La femme rurale au Maroc, semble avoir la prédilection pour l'élevage par rapport aux autres branches de l'agriculture, elle s'occupe de l'entretien et de l'alimentation des animaux, de la traite des vaches, du battage du lait, de l'élevage des abeilles. La population féminine active occupée féminine rurale représente plus de 46% de l'ensemble de la population féminine active rurale occupée dans le secteur de l'agriculture, et plus de 53% de la population rurale active occupée dans l'élevage.


La femme rurale au Maroc réalise 70% des travaux du secteur de l'élevage des bovins. Sa participation est de 80% dans le bour défavorable, 67% dans les zones irriguées et 64% dans le bour favorable.

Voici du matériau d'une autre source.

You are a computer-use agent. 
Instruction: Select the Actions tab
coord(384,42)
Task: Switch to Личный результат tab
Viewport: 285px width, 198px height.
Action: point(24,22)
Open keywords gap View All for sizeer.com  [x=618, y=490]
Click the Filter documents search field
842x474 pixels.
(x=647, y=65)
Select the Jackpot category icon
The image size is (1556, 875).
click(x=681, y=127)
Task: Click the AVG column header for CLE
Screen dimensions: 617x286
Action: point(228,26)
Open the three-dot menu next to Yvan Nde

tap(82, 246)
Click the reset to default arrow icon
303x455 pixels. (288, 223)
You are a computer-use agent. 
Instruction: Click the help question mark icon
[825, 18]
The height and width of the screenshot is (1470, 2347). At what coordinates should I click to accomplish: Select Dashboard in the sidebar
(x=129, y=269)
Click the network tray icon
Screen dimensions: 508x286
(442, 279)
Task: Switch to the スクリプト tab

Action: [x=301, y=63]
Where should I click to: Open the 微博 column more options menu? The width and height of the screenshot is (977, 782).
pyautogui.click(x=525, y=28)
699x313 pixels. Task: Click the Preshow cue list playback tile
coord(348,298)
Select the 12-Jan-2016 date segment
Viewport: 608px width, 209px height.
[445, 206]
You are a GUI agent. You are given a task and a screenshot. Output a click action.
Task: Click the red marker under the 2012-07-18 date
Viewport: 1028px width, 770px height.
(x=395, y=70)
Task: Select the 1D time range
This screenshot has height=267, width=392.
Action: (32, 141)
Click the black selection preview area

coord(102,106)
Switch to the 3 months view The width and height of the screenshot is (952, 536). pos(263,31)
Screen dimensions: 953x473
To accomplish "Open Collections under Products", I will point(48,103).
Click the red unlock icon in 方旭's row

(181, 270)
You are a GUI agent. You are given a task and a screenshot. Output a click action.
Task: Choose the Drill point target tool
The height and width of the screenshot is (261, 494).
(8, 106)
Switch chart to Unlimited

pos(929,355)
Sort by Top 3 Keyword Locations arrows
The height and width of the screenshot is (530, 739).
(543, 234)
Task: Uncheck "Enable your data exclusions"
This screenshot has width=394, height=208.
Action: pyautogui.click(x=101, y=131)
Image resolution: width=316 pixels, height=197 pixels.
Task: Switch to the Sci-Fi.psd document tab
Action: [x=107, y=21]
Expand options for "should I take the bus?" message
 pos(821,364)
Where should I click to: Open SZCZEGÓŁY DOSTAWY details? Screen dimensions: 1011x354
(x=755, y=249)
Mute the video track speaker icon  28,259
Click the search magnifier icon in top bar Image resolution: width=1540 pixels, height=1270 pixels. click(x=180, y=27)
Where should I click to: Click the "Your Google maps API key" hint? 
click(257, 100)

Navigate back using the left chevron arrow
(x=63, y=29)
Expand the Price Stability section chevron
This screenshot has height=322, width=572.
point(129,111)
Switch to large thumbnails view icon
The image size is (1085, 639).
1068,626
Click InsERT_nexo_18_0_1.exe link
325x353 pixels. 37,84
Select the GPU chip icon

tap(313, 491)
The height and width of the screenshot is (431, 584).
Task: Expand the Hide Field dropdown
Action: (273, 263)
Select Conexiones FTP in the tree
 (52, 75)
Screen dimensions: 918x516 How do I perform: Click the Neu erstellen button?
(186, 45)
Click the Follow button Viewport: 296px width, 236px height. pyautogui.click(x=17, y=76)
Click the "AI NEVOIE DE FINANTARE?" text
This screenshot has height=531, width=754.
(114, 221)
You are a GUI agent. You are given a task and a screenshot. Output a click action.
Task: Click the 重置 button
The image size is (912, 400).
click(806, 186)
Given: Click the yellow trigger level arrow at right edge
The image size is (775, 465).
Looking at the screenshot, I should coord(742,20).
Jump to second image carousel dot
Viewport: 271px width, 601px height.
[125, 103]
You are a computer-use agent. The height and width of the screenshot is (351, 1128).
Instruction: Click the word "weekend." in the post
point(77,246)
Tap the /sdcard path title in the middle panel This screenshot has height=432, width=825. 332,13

Les principales activités qu'elle réalise sont l'hygiène des locaux, la traite, l'abreuvement, l'alimentation, la ceuillette de fourrage, la commercialisation des sous-produits.


Dans le secteur de l'industrie et l'artisanat, en 1991, 6% de la population active féminine rurale y travaillait, cette proportion était de plus de 14% en 1987. Cette baisse est due principalement à la baisse de l'activité artisanale qui est de plus en plus concurrencée par le secteur industriel.

Tout comme dans l'agriculture , dans l'industrie et l'artisanat la femme rurale travaille à des âges très jeunes. Plus de 25000 ouvrières non agricoles avaient moins de 15 ans et plus de 264000 sur un total d'environ de 350000 avaient moins de 45 ans.

L'ouvrière non agricole est analphabète dans sa quasi totalité (près de 331000 sur 350000), et se trouve en nombre important dans trois régions: Tenfist, au centre et au nord ouest.

Pour élucider le travail de la femme rurale au Maroc une représentante de l'association des femmes de la région de Tafilalt a longuement expliqué que la femme rurale de la zone d'action de l'ormva du Tafilalalt joue un rôle capital dans le secteur agricole. En effet, en plus de son rôle déterminant dans le développement de l'élevage, elle participe d'une manière active à d'autres travaux qui sortent de la sphère domestique; à savoir: le fauchage de la luzerne, la récolte, la moisson, le désherbage manuel.

Une étude concernant la femme rurale de Tafilalt a permis de ressortir les principales caractéristiques de cette femme active, plus de 80% des femmes rurales participent aux travaux agricoles, environ 55% des femmes rurales sont âgées de moins de 40 ans et leurs activités sont réparties en travail domestique, travail aux champs, travail lié à l'élevage et en plus du travail artisanal ou loisirs.

L'étude a signalé que 95% des femmes rurales sont analphabètes, la quasi totalité de ces femmes sont confrontées à l'insuffisance des ressources financières et la quasi totalité des femmes n'ont pas accès à l'information et à la formation.

Pour cela les associations de femmes rurales ont procédé à la création de secction de promotion, à travers cette entité, plusieurs actions à caractère technique, économique et socio- éducatif sont menées au profit de la femme rurale pour son intégration dans le développement économique et social de la région.